I am going to take my sons up first kiss and heard that there is a way to rap down "the climb." I was hoping to do this, if no one is on it as a cool adventure rap with my boys. I cannot seem to find anything about it going or not, but a guy told me he had done it before. Any input would be great.
By another Chad
Feb 16, 2016

dydayley, yes, rappelling down The Climb is a common exit for First Kiss. You have good odds of The Climb being open. With that said, I'll never bother with the rappel again. It's slow and there's always the potential for rockfall or stuck ropes. Especially with kids I just wouldn't bother with this. A single rappel (two 60m ropes or reportedly one 70m rope) will get you to the base of the Hello Kitty cliff and a simple walk-off to climber's right. If you've come from Misery Ridge, this has the added benefit of not having to schlep all your gear down and up the trail (i.e. stash your extra gear at the top).

Also, keep an eye on the bird closure for this wall.


Chad
By Nick Drake
From: Newcastle, WA
Sep 9, 2016

Fun route, great intro to multi pitch.

We used two 60cm slings while linking P1&2, drag wasn't terrible.

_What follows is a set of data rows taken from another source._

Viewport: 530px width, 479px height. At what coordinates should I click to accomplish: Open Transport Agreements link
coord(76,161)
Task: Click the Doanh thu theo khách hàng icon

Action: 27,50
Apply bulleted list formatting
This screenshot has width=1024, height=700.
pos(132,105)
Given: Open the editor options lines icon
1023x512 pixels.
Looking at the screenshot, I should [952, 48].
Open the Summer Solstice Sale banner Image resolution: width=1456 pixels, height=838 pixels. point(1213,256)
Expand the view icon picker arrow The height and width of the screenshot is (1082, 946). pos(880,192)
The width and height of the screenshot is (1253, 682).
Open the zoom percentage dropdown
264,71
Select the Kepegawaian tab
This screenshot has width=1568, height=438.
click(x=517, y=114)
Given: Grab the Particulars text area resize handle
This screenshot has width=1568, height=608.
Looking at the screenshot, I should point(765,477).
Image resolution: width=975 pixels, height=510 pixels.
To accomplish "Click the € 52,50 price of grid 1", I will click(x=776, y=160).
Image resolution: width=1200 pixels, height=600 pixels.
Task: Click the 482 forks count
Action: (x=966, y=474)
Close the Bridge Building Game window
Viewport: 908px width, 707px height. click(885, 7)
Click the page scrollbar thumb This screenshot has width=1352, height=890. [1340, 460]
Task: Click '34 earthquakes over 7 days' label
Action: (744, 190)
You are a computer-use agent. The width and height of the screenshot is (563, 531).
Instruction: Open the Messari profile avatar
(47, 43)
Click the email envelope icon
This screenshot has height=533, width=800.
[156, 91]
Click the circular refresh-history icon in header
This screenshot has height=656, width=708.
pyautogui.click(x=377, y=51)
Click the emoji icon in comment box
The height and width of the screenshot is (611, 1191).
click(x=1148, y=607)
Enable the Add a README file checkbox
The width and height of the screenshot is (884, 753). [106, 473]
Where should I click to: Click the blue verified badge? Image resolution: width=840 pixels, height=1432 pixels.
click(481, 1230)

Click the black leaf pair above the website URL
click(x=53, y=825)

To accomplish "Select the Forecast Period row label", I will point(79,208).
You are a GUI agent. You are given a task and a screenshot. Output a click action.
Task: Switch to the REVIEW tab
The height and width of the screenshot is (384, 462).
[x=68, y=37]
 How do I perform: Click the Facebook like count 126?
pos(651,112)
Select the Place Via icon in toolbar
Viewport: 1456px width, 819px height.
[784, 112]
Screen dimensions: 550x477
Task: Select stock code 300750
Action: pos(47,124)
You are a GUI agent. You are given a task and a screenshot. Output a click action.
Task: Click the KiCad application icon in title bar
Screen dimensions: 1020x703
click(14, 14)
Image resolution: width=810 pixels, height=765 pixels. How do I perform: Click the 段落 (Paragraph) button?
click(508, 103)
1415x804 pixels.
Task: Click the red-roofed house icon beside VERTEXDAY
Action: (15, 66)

At the end of the last pitch you come to a ledge and jog left. There is a bolt here and then also one on the left side of the ledge before you climb up to the anchor. Even on 60cm alpine draws you're going to create a lot of rope drag if you clip both of them. Consider using a 120 on the first bolt if you need a directional for your follower, or don't clip that one if they're solid at the grade.
By Steven Higdon
From: Portland, OR
Sep 26, 2016

Really fun climb for my first solely sharp end multipitch. We ended up doing the second half after the sun went down which made it more exciting, for sure. It looks like it's been upgraded in the newest version of the guidebook, which I think is accurate if you're climbing it at night.

I'm not sure if it's as a result of a handful of routes coming together near the top, but it seemed like the route was either run out pretty solid at the end, or the intent is to use double-length slings whenever possible. Super fun though. FYI, use the anchors set back from the top of P5 rather than the rap anchors on the ledge at the top of P5. Save your back and an awkward top down belay.

I recommend a night ascent of it if you're already familiar with the descent trail.